_EXERCISE REQUIREMENTS_
Pick out each line in the rows below that contains the string "height", and copy those lines in full. Case counts.

— START OF GIVEN ENTRIES —

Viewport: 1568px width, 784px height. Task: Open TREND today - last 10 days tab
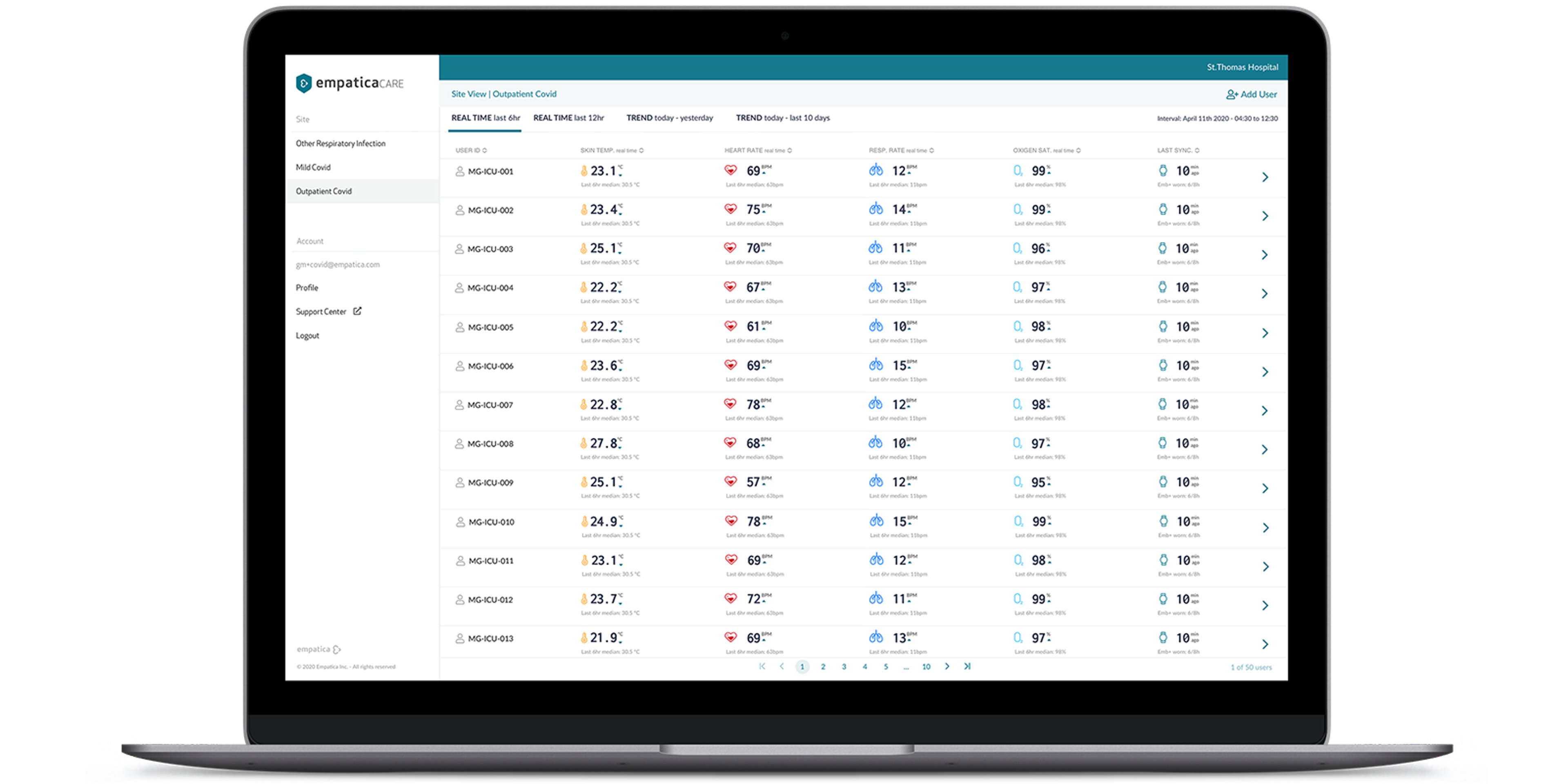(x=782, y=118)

— END OF GIVEN ENTRIES —
— START OF GIVEN ENTRIES —

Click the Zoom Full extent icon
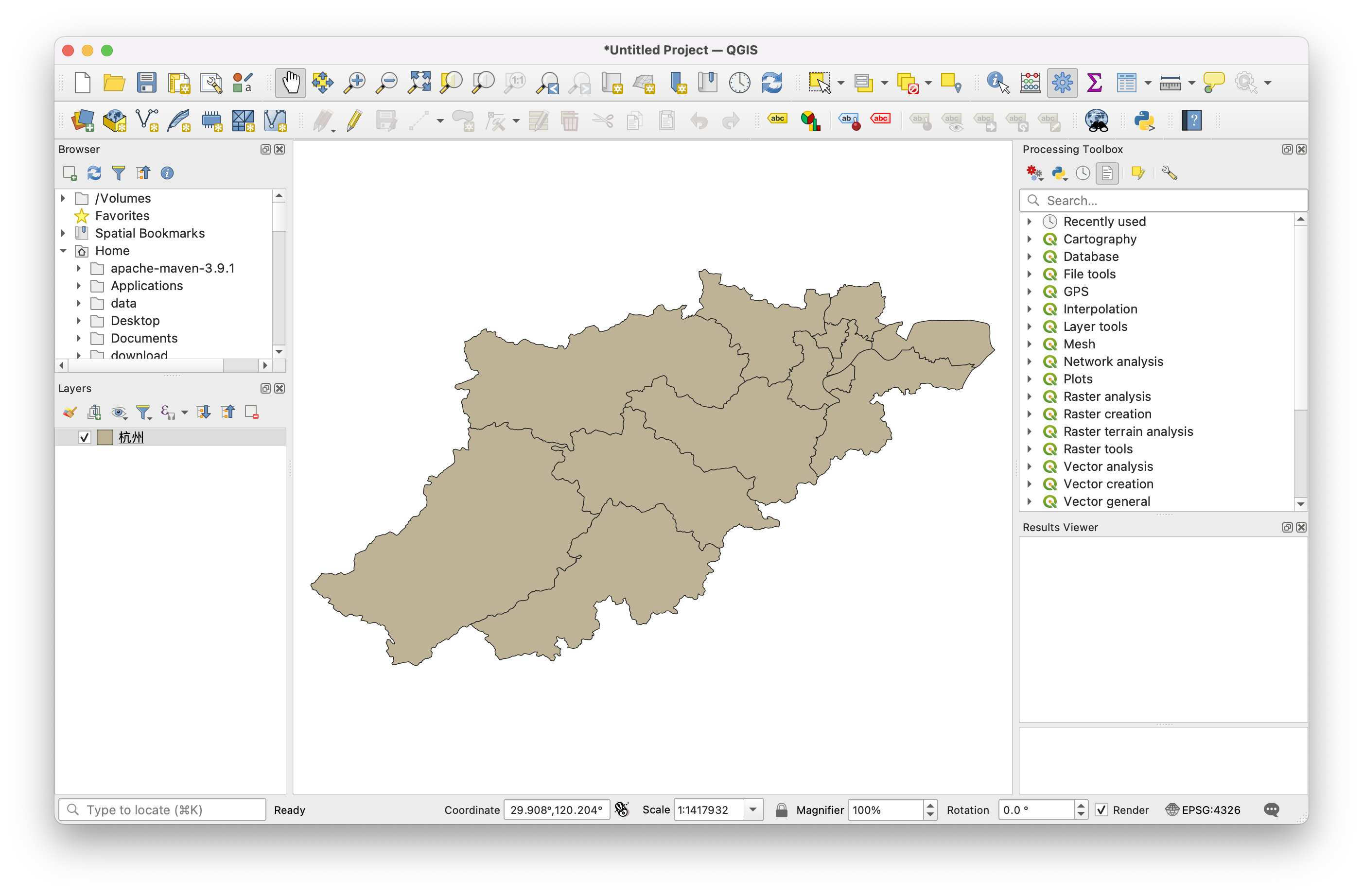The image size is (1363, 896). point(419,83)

— END OF GIVEN ENTRIES —
— START OF GIVEN ENTRIES —

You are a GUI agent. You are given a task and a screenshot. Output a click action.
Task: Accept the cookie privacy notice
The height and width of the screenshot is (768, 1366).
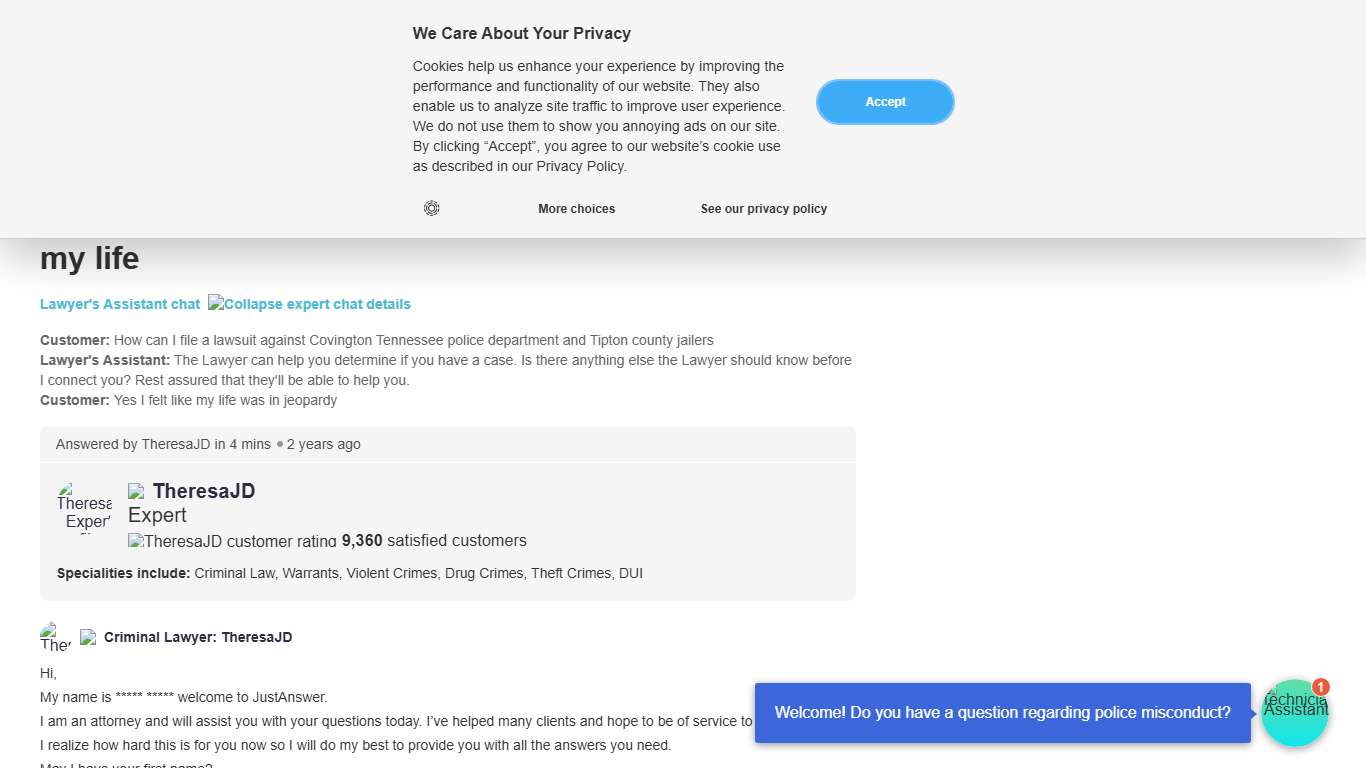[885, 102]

— END OF GIVEN ENTRIES —

_WORKED SOLUTION_
Viewport: 1568px width, 784px height. Task: Open TREND today - last 10 days tab
The height and width of the screenshot is (768, 1366).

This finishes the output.